We will have to do something like the following:

try:
  guard(messages)
  messages.add(msg)
finally:
  endGuard(messages)

This is due simply to the fact that there is a hidden assumption in the implementation of guard where it accepts an anonymous block and wraps it with the equivalent to a try/finally block in python. In the attached file chatter.py the only lines dealing with Terracotta are the ones adding transaction boundaries to the addition of an ArrayList:

-->  DSO.guard(messages)
     messages.add("[#"+time.asctime()+" "+name+"] "+text)
-->  DSO.endGuard(messages)

And the following line to set up the shared root:

  messages=DSO.lookupOrCreateRoot("myRoot", messages)
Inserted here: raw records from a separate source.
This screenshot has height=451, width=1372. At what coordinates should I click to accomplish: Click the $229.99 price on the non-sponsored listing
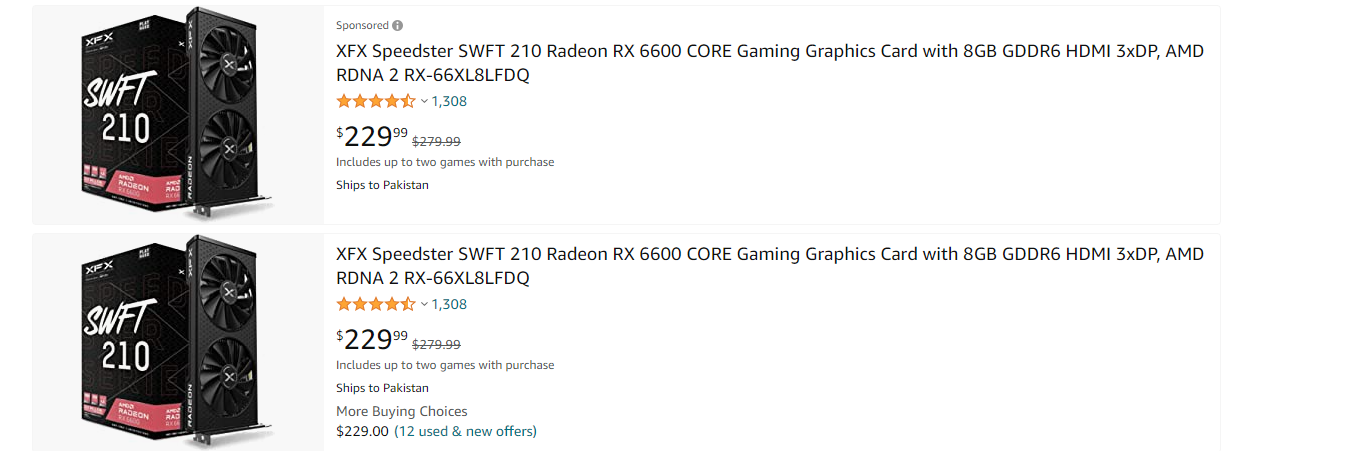(x=372, y=339)
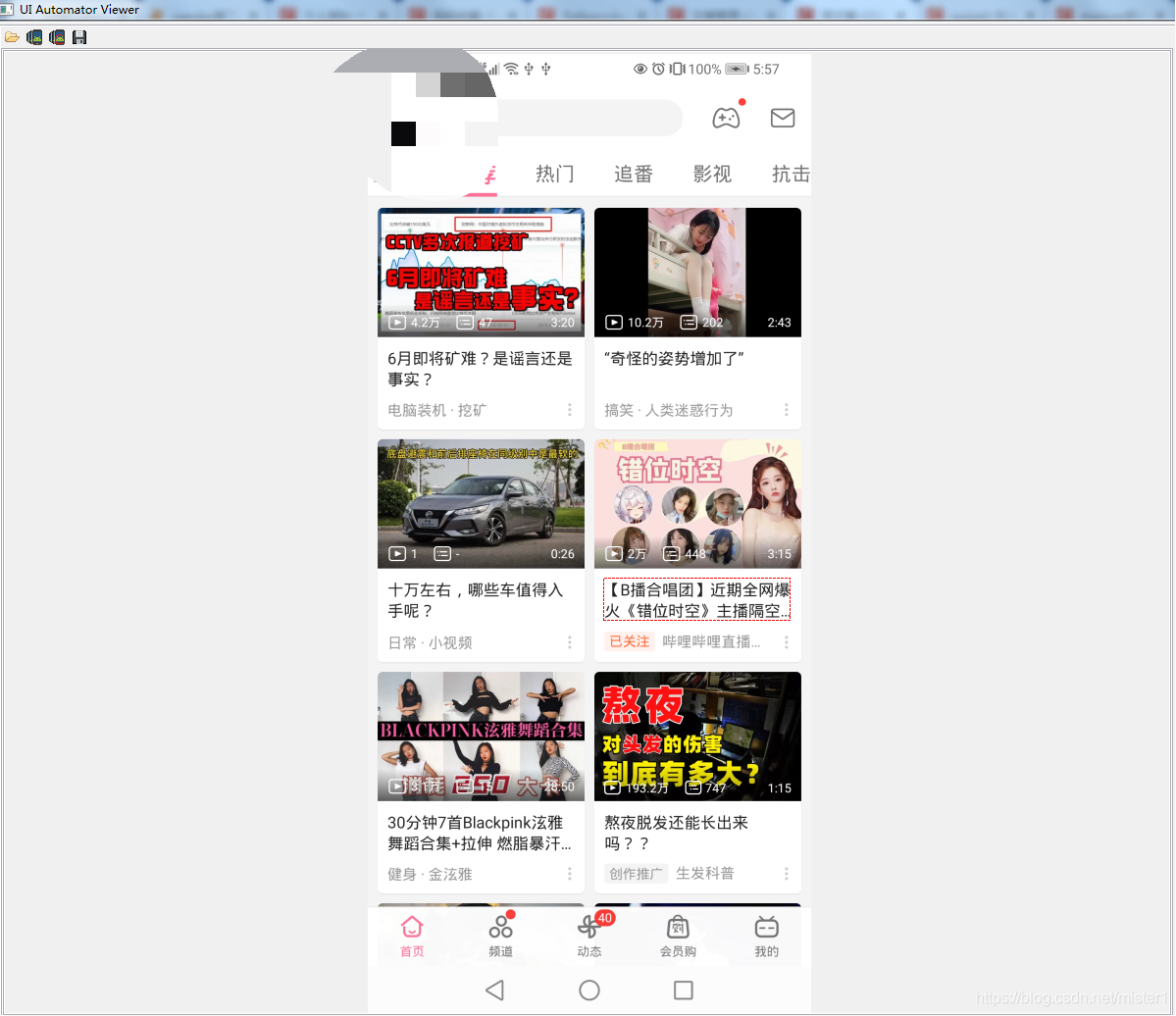Viewport: 1176px width, 1016px height.
Task: Click the Device Screenshot dump icon
Action: 34,37
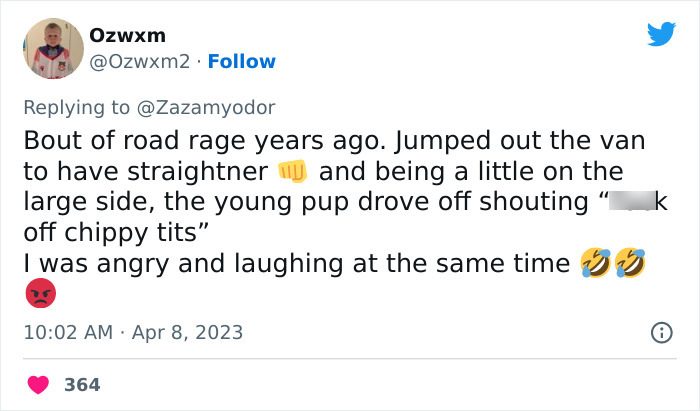Like the tweet with the heart icon
The width and height of the screenshot is (700, 411).
coord(39,384)
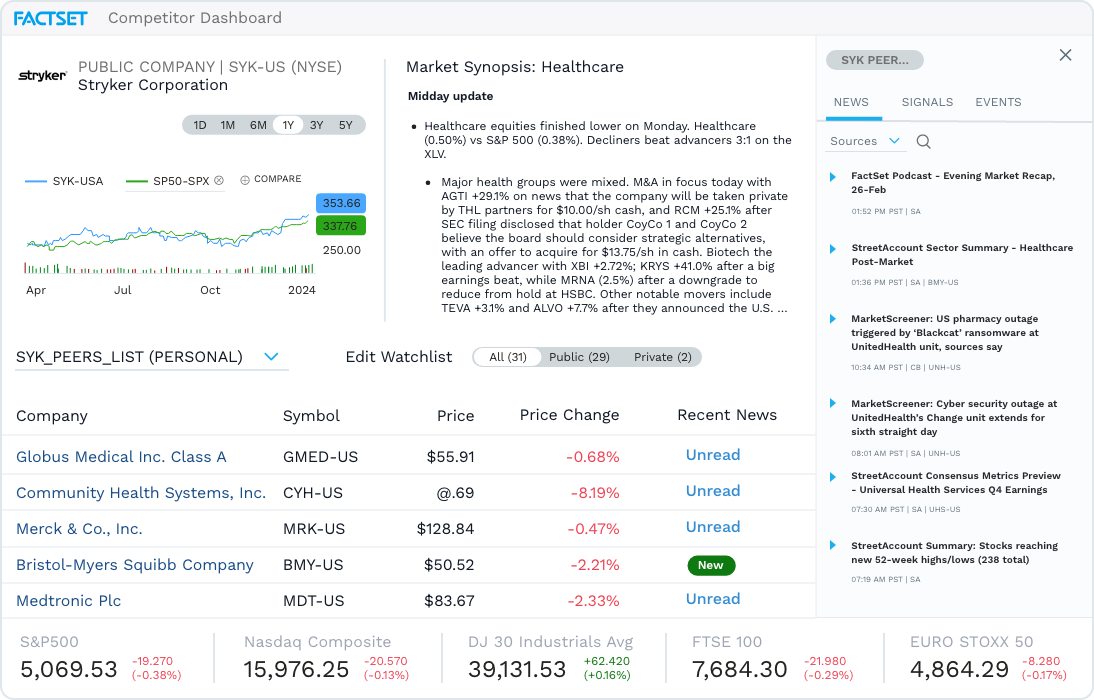Image resolution: width=1094 pixels, height=700 pixels.
Task: Click the New badge for Bristol-Myers Squibb
Action: (711, 565)
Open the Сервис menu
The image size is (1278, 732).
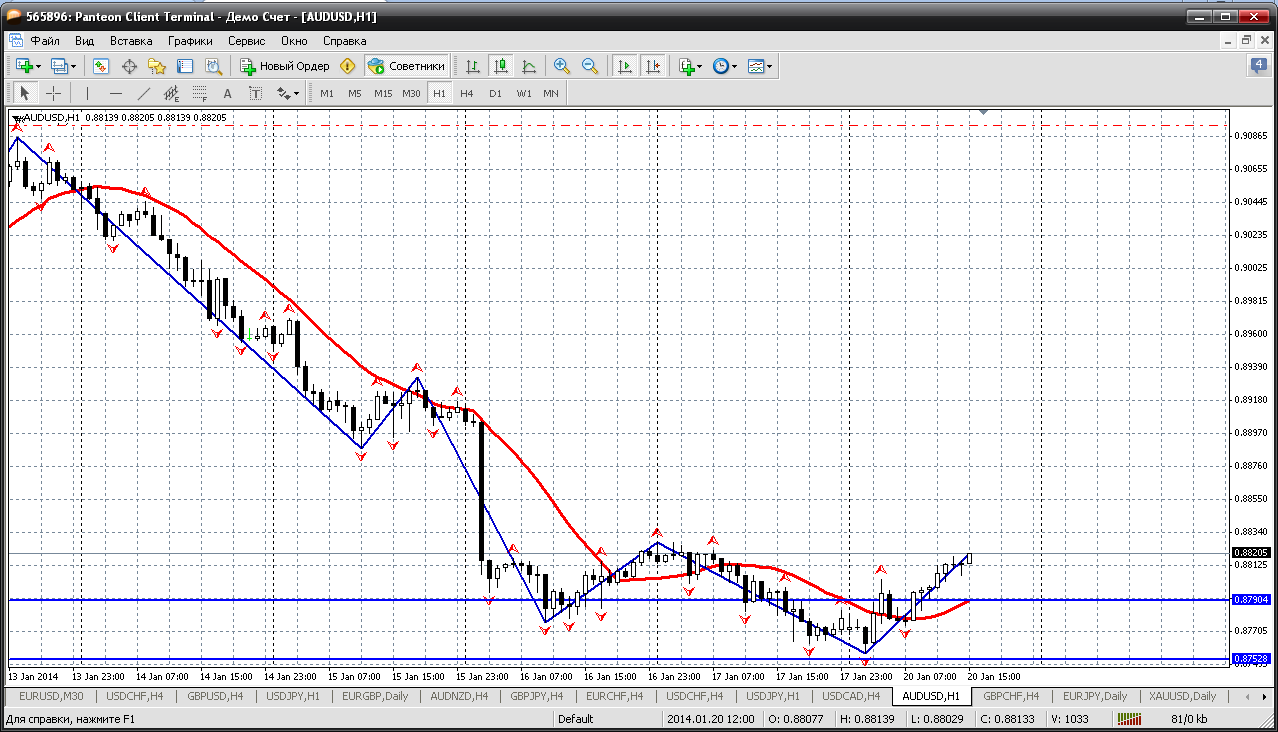pyautogui.click(x=246, y=41)
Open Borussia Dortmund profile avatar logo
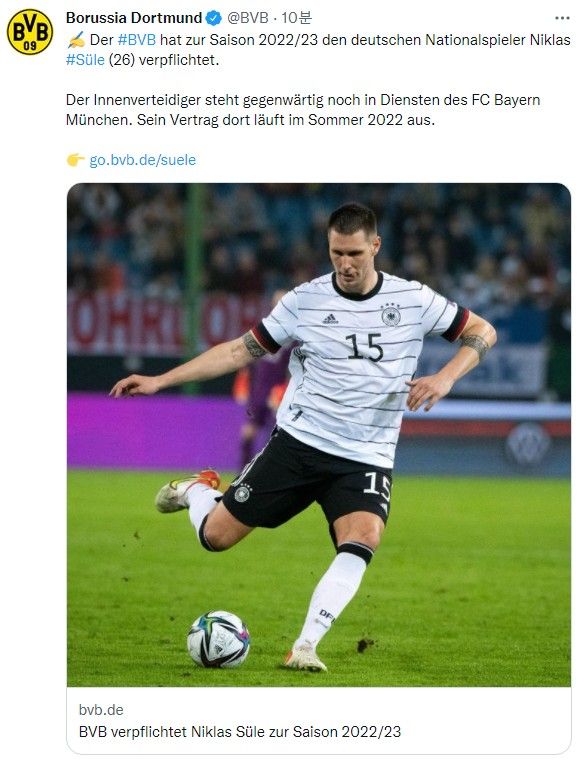This screenshot has height=764, width=581. (x=30, y=32)
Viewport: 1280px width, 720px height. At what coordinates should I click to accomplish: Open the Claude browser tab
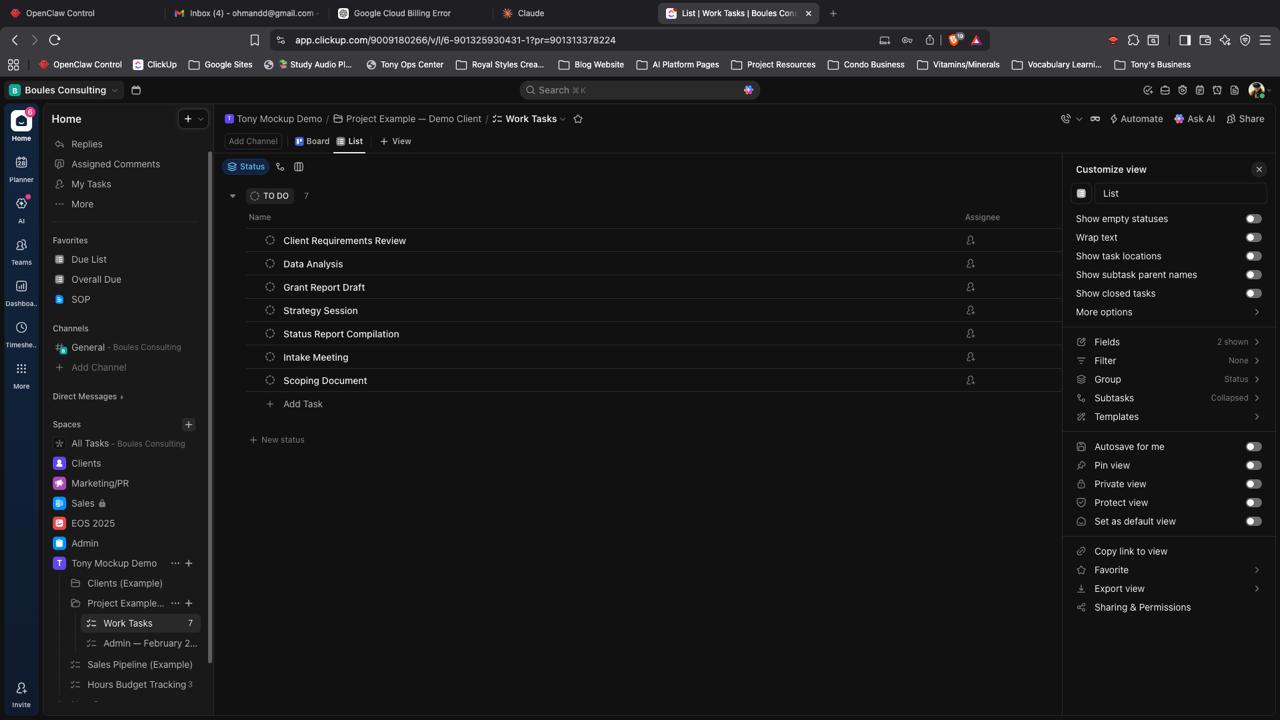click(530, 13)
It also appears that since Jonas wrote his article on how to cluster JRuby, the requirements for the startup have changed slightly. The following line is required to fire up a jython interpreter that can talk to a Terracotta cluster:

java -Xbootclasspath/p:$BOOTJAR \
  -Dtc.config=$JYTHON_INSTALL_DIR/tc-config.xml \
  -Dtc.install-root=$TC_INSTALL_DIR \
  -Dpython.console=org.python.util.ReadlineConsole\
  -Dpython.console.readlinelib=GnuReadline \
  -cp \ $JYTHON_INSTALL_DIR/jython.jar:\
$TC_INSTALL_DIR/lib/tc.jar org.python.util.jython chatter.py


Where $BOOTJAR is the location of your Terracotta boot.jar file.

Files of interest:
tc-jython.sh
DSO.py
chatter.py

2 comments:

grignaak said...

(a year and a half later...)

You know, in python 2.5+ you can use the with statement to create a guard:

with gaurd(messages):
messages.add(msg)

Ben Kearns said...

Thanks for the insight. This interface was more of a proof of concept than anything else.

Soon after this blog post I started playing around a with Clojure and also started neglecting my blog. Thanks also for the reminder that people really are readign the internet.

If you're interested there is a proof of concept of Clojure working on Terracotta where they fixed many of the issues that I ran into with this initial proof of concept. I have not investigated if any of the techniques that they used to get the symbols replicated would be applicable to Jython.